*Record set*
☆ ☆ ☆
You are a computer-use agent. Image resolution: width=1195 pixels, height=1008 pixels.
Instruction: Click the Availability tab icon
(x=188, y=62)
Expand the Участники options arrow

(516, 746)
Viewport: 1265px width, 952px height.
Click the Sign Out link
☆ ☆ ☆
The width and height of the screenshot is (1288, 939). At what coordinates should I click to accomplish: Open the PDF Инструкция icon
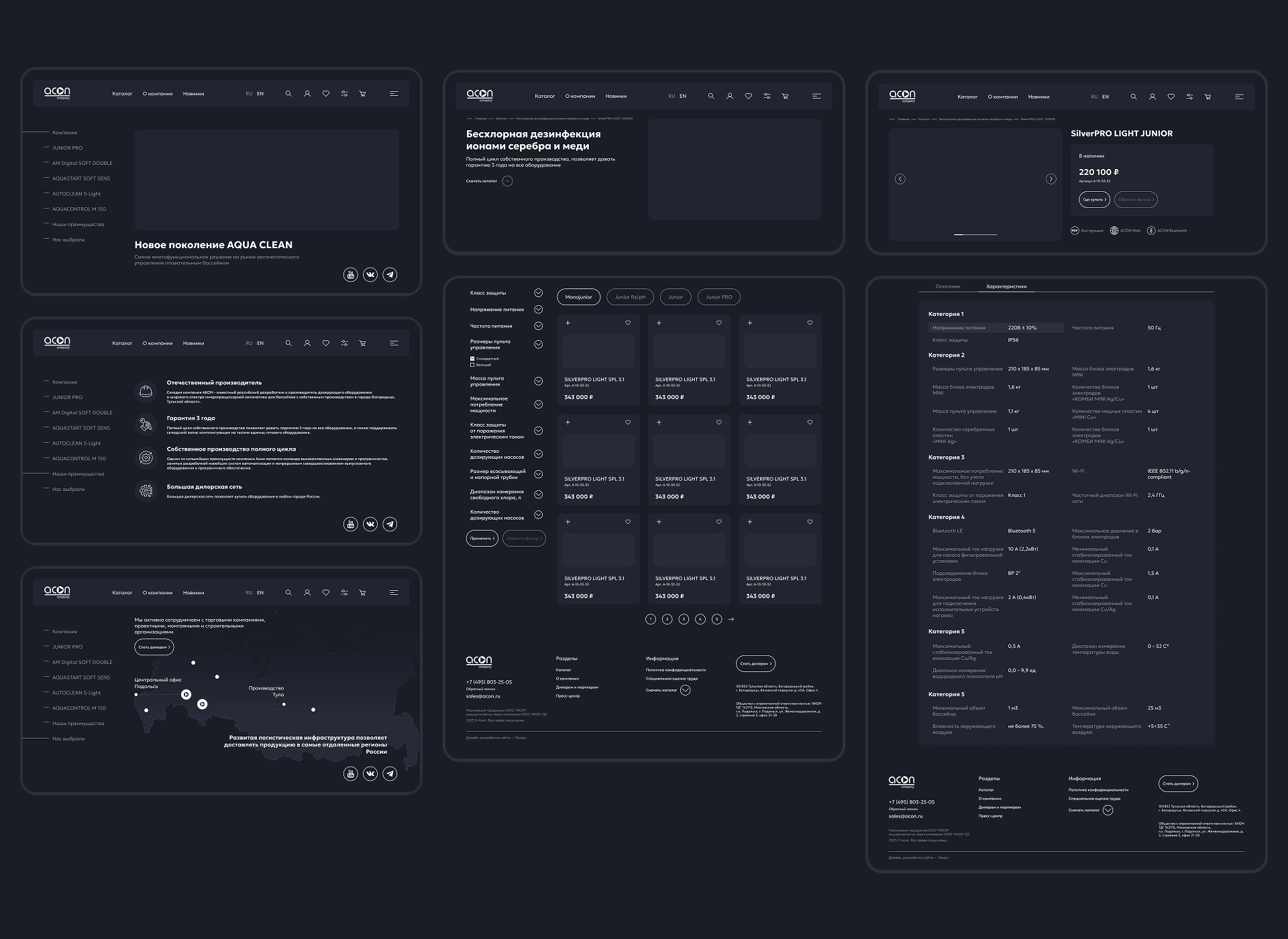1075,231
☆ ☆ ☆
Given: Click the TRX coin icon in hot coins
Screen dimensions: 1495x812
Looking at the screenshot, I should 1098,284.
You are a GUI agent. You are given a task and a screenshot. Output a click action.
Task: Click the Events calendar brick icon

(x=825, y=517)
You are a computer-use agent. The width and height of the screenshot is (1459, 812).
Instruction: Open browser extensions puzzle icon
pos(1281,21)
☆ ☆ ☆
*Task to carry out*
Working from the material above, restate word for word the lines between the line with "You are a computer-use agent. Image" and the line with "Click the Sign Out link", both included, and only those.

*Exercise result*
You are a computer-use agent. Image resolution: width=1195 pixels, height=1008 pixels.
Instruction: Click the Availability tab icon
(x=188, y=62)
Expand the Участники options arrow

(516, 746)
Viewport: 1265px width, 952px height.
Click the Sign Out link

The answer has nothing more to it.